# EXERCISE DETAILS:
Rewrite the stretch from the line containing "You are a computer-use" through the line containing "tap(1059, 525)", replacing "screenshot" with "screen capture" and leaving everything else as it is. Give only those lines, and leave the pictures out.

# DATA EXTRACT:
##############################
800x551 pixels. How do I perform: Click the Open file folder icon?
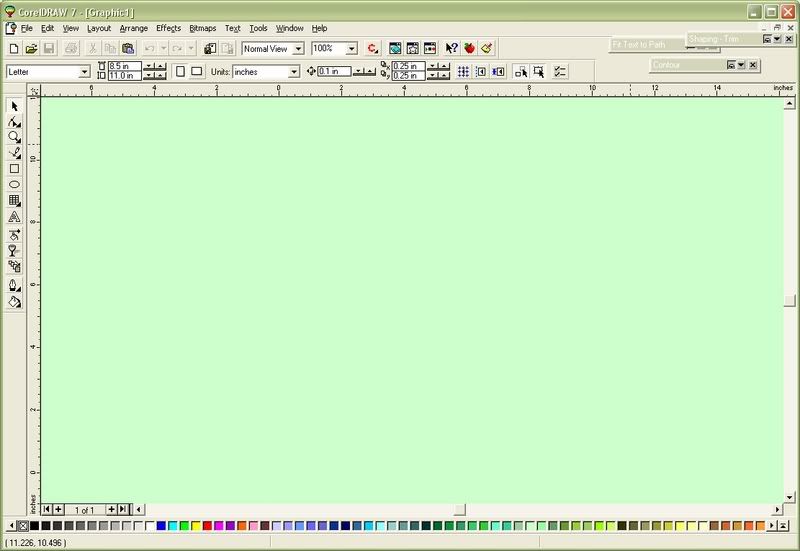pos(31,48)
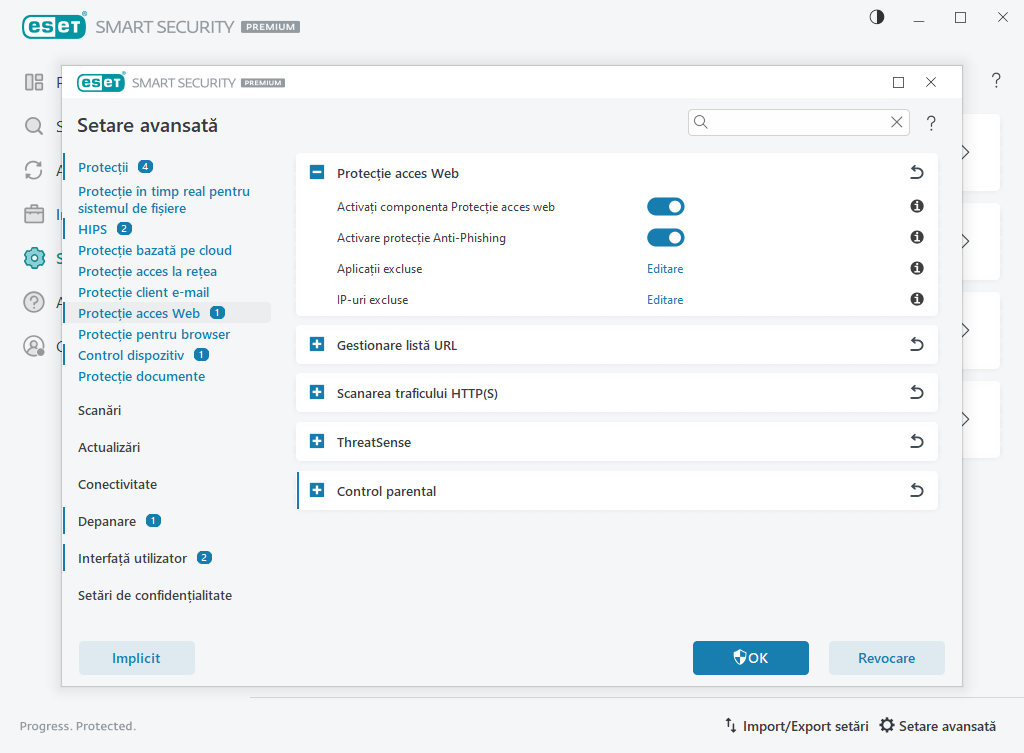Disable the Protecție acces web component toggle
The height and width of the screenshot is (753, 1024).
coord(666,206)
##############################
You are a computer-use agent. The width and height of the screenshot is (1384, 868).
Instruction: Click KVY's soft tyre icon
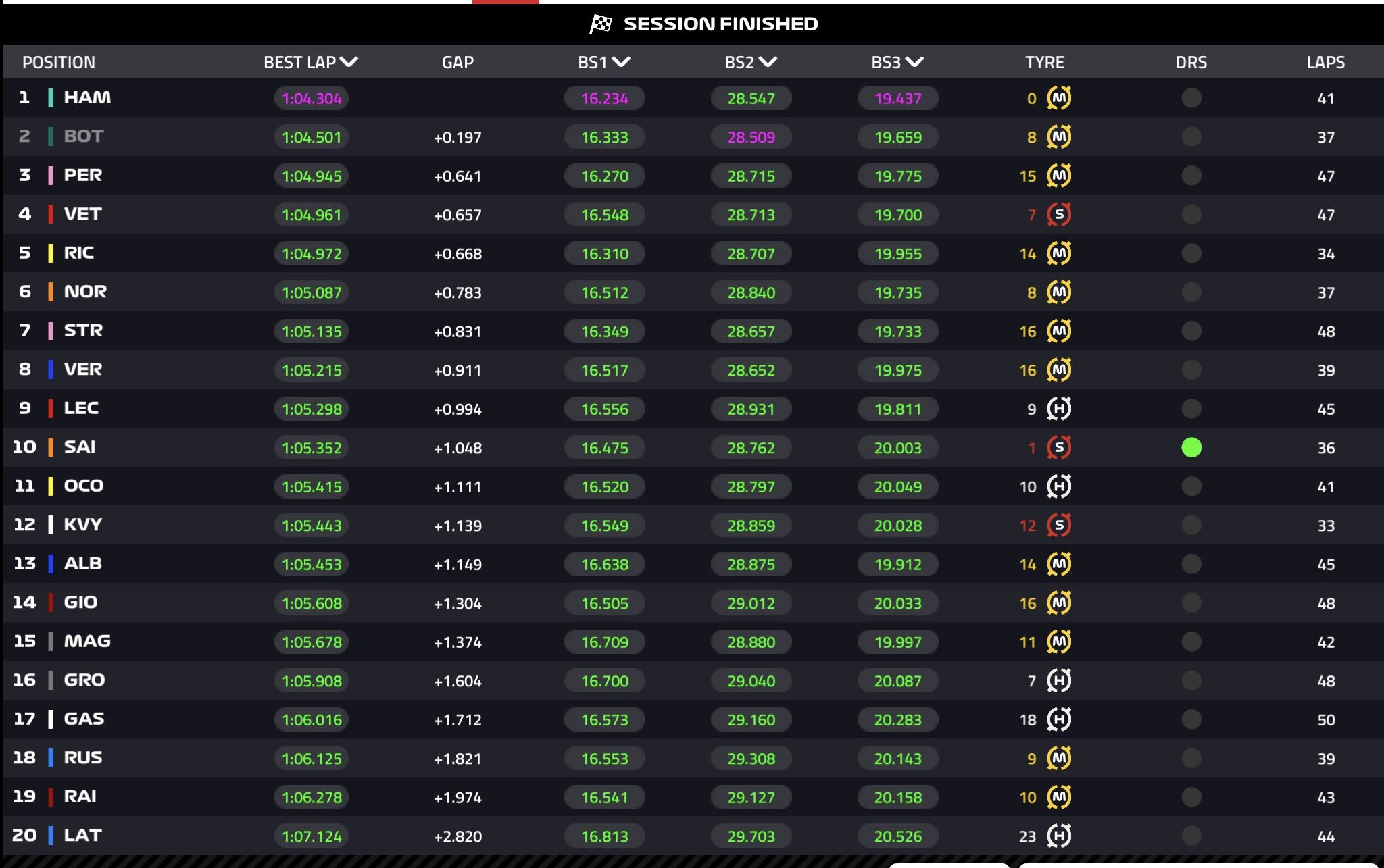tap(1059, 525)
##############################
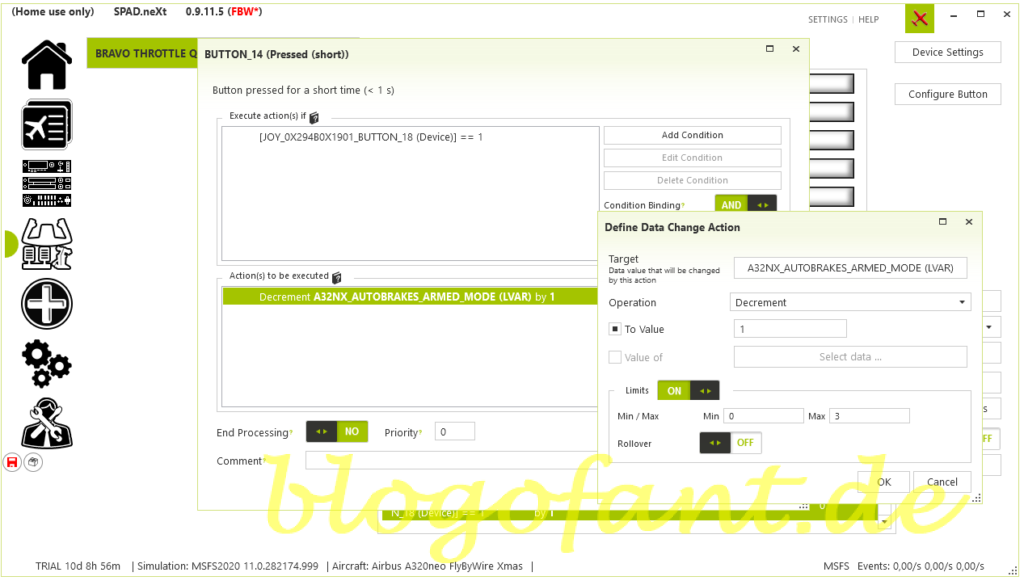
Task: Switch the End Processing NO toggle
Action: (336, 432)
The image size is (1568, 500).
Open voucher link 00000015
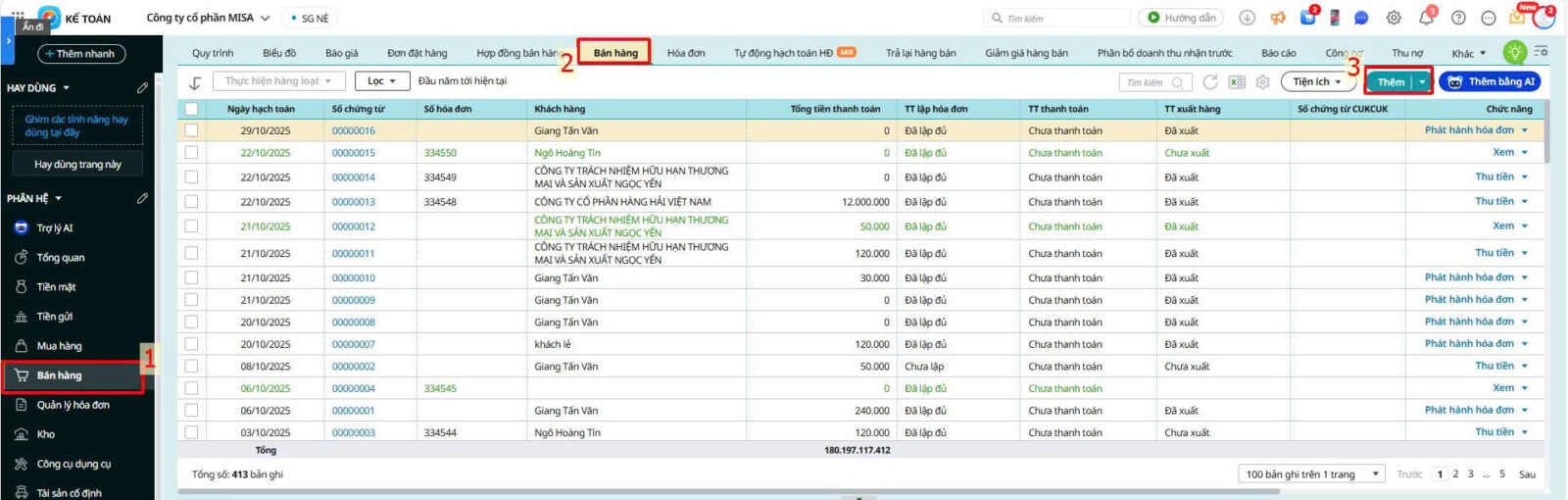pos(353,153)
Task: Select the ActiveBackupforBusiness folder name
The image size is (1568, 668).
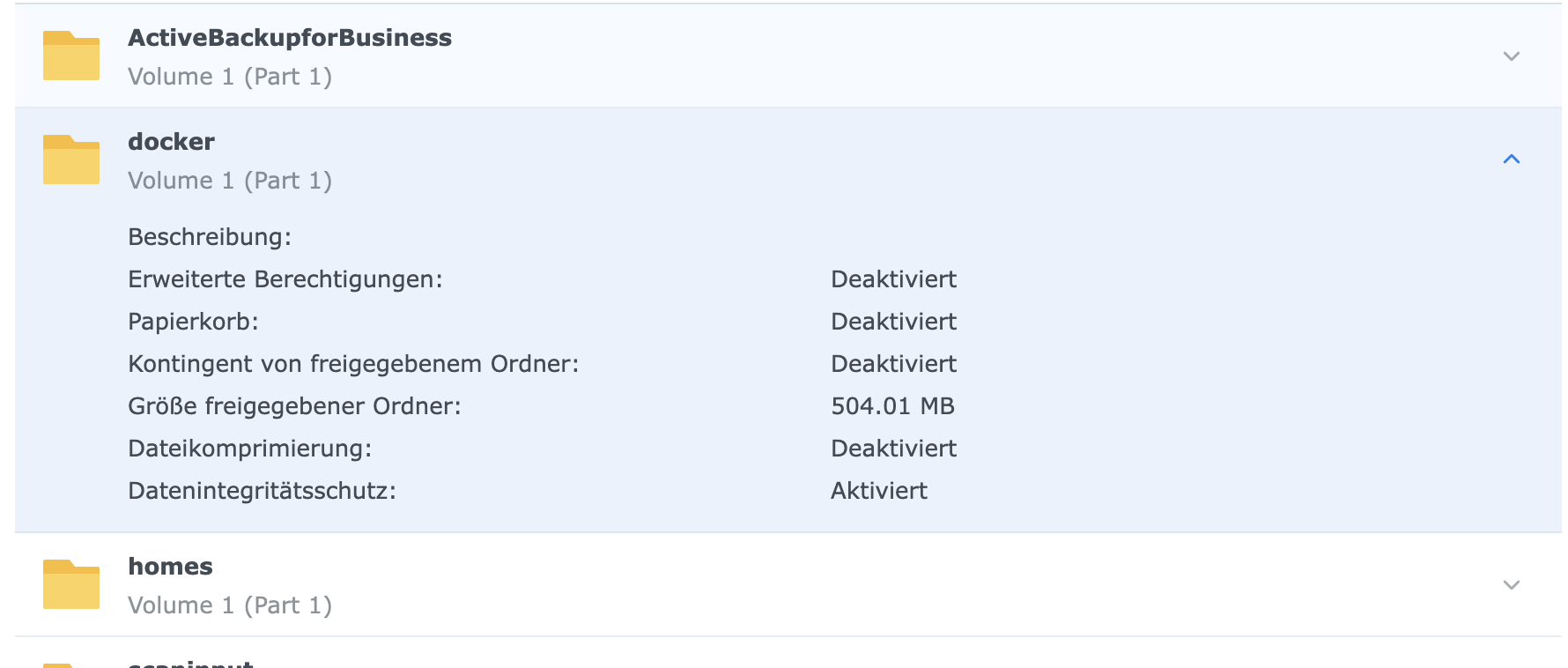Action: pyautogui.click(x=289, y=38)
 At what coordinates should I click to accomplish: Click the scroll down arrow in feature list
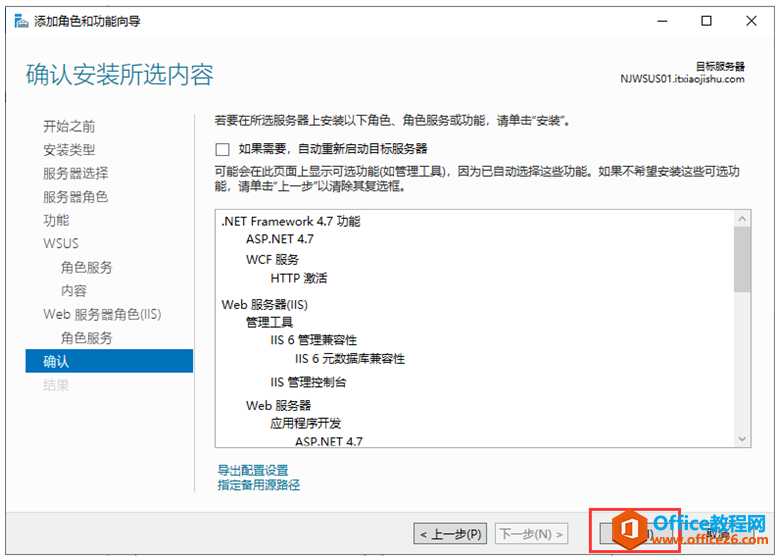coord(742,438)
##############################
# THE RESPONSE:
You are a computer-use agent. The width and height of the screen capture is (1384, 868).
Instruction: Click KVY's soft tyre icon
tap(1059, 525)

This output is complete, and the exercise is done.